Задания =
• a. Какими годами в предложенном тексте обозначено время Первой Республики?
• b. Установите, согласуется ли каждое утверждение с предложенным текстом: (i) циклы «Сумерки сарматов» и «В дельте южной реки» появились на рубеже веков; (ii) Вишневецкий разделяет этноклассовое высокомерие Речи Посполитой; (iii) поэт родился почти через два десятилетия после окончания войны. Для каждого утверждения ответьте «да» или «нет» и приведите дословно решающие слова текста.

Предложенный текст =
————
Размер шрифта
-
+

Cобрание стихотворений 2002-2020 - стр. 4

Отчетливее всего можно рассмотреть эту позицию на материале стихотворных циклов «Сумерки сарматов» и «В дельте южной реки», появившихся на рубеже веков.

Величие сарматского мифа, свойственного кроме донских казаков еще и полякам времен Первой Республики (1569–1795), а также сегодняшним активистам мордовского (эрзянского) возрождения, коренится в обретении прошлого: кочующий эпический сюжет, в котором внебрачный сын отправляется на поиски отца. Одно дело, когда первые упоминания о вашей стране относятся к путевым запискам купцов Раннего нового времени, другое – когда о ней повествует Геродот (Книга IV. Мельпомена) или когда ваш родной край озирает с заоблачной высоты Лебедь Горация. Но Вишневецкий далек в разработке этого мифа как от этноклассового высокомерия Речи Посполитой (шляхта – сарматы, холопы – славяне), так и от простоватого постколониального пафоса Эрзянь Мастор (только мы – сарматы, а значит только мы – истинные арии).

В «Сумерках» сарматский миф приобретает черты сурового реализма: в него вплетается новейшая история, и не ожидаемый ее поворот, воплощенный в «Тихом Доне» (т. е. как раз крах этнокласса), а затронувшая всех жителей степей немецкая оккупация (война для поэта, родившегося почти через два десятилетия после ее окончания – постоянный фон не до конца понятных, но пугающих разговоров старших). Однако и здесь не всё очевидно для интерпретации: в финале цикла «главным» ее свидетелем перед историческим судом становится сначала оккупант, а затем военнопленный, поэт Иоганнес Бобровский:

В солдатском мешке
каменный хлеб и опорожнённая фляга,
отморожены пальцы и ослепли от снега зрачки;
но все стороны света – льды, затенённые
бьющим в спину вечерним солнцем
от дымящего Ильмень-озера до курганной равнины,
где стоит
душа его, полная тьмы.
————
Записи набора данных
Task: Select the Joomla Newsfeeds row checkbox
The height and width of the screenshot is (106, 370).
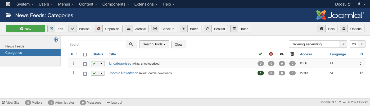Action: coord(85,74)
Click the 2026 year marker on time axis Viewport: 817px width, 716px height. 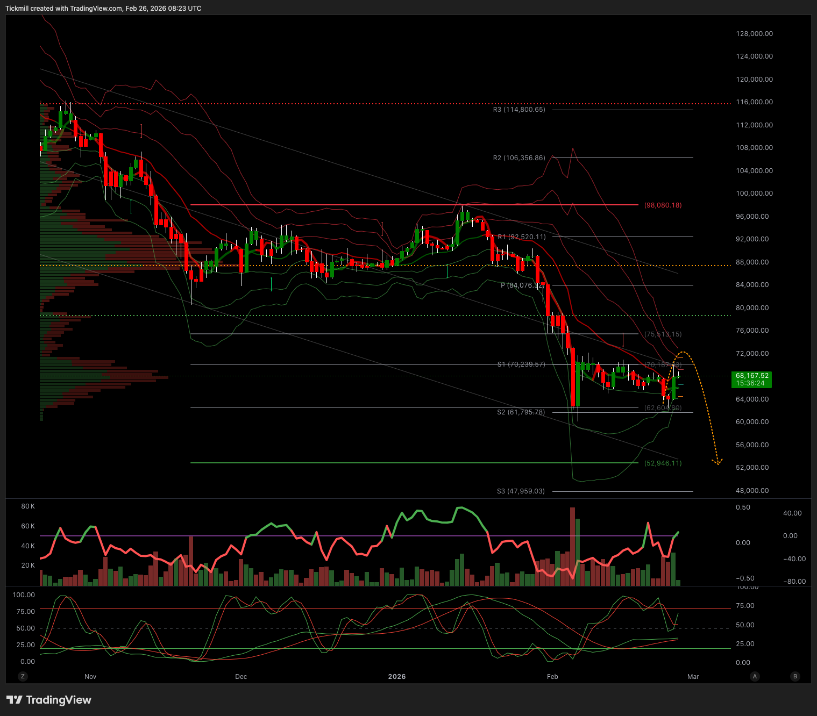tap(397, 676)
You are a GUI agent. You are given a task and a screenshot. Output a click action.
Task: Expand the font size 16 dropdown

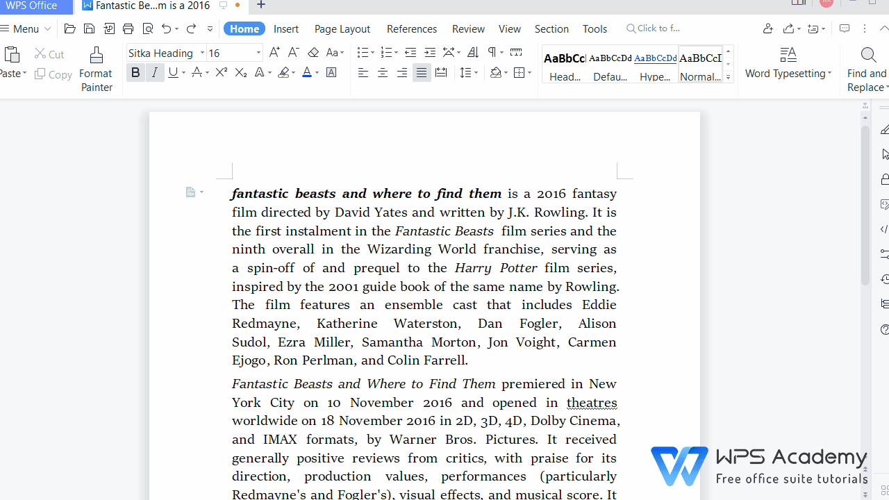[258, 53]
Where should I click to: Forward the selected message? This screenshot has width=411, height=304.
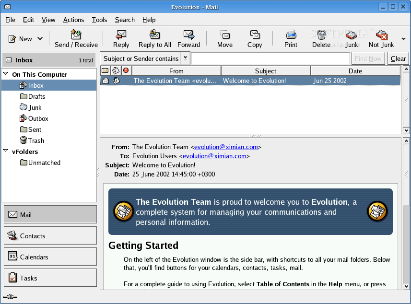click(x=188, y=35)
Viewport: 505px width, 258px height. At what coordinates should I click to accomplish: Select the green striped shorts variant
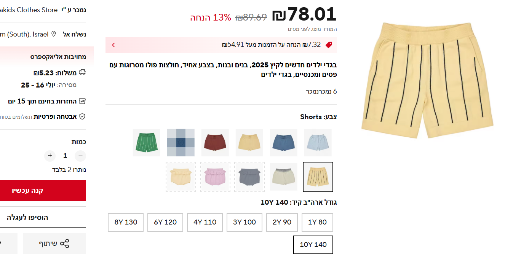pyautogui.click(x=147, y=142)
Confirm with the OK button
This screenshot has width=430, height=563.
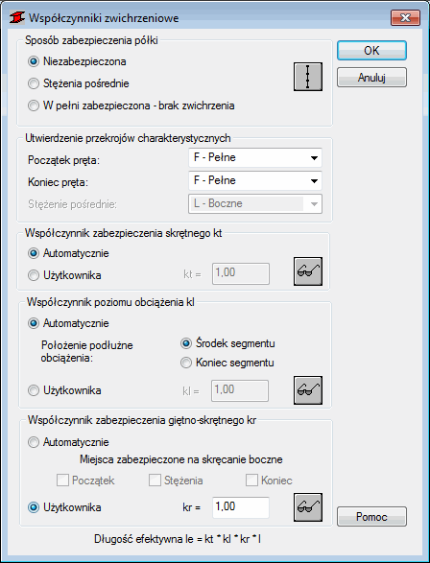[x=371, y=51]
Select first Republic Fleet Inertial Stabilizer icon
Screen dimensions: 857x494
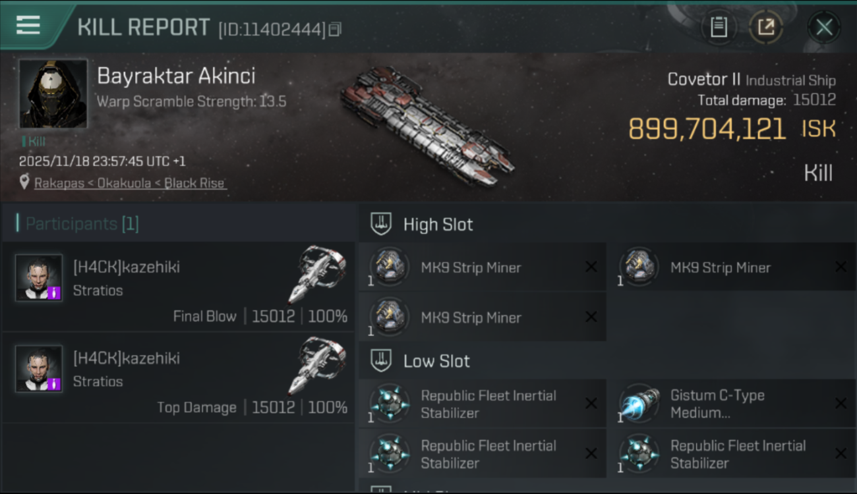390,404
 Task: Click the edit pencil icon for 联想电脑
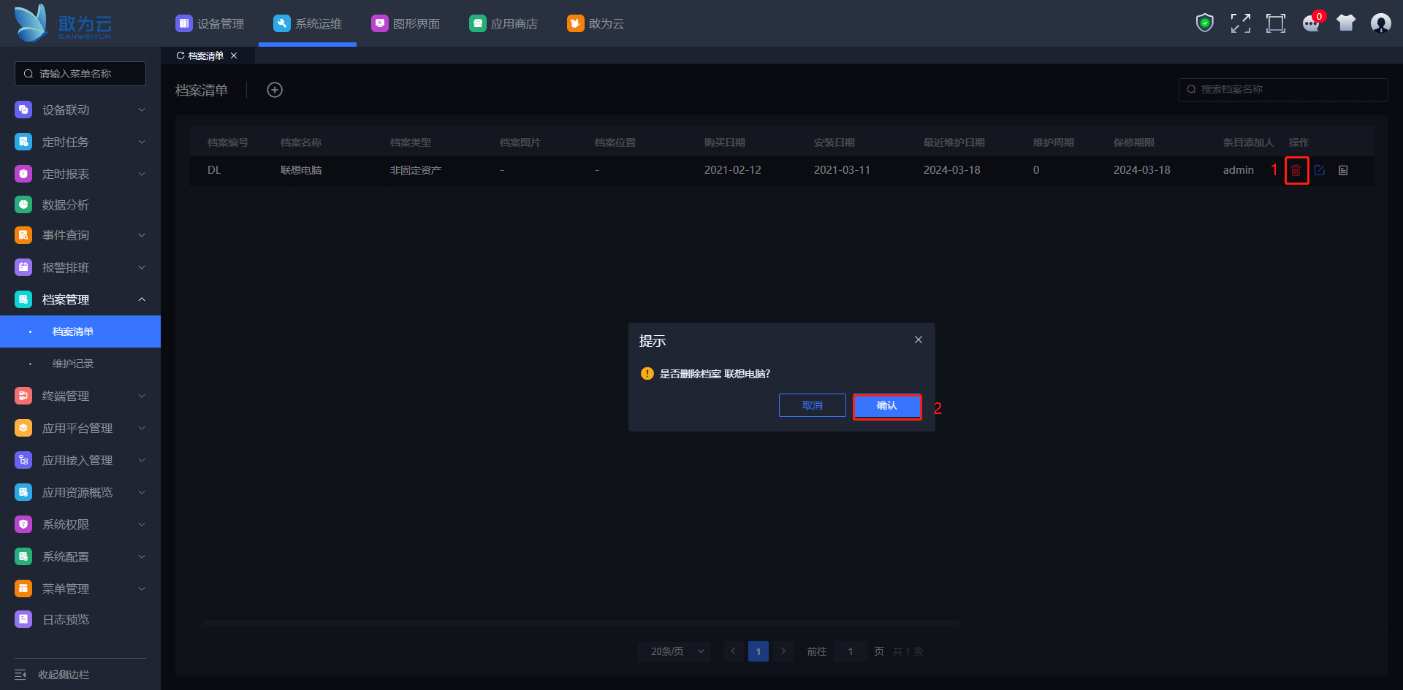tap(1319, 170)
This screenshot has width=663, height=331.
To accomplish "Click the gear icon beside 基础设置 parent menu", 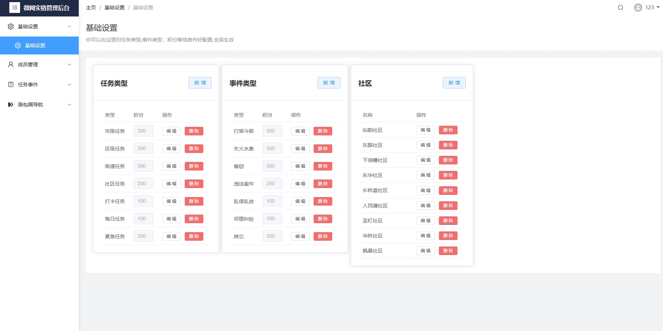I will point(11,27).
————
Ответы на задания =
• a. 1569–1795.

• b.
(i) Да: «появившихся на рубеже веков».
(ii) Нет: «Вишневецкий далек в разработке этого мифа как от этноклассового высокомерия Речи Посполитой».
(iii) Да: «родившегося почти через два десятилетия после ее окончания».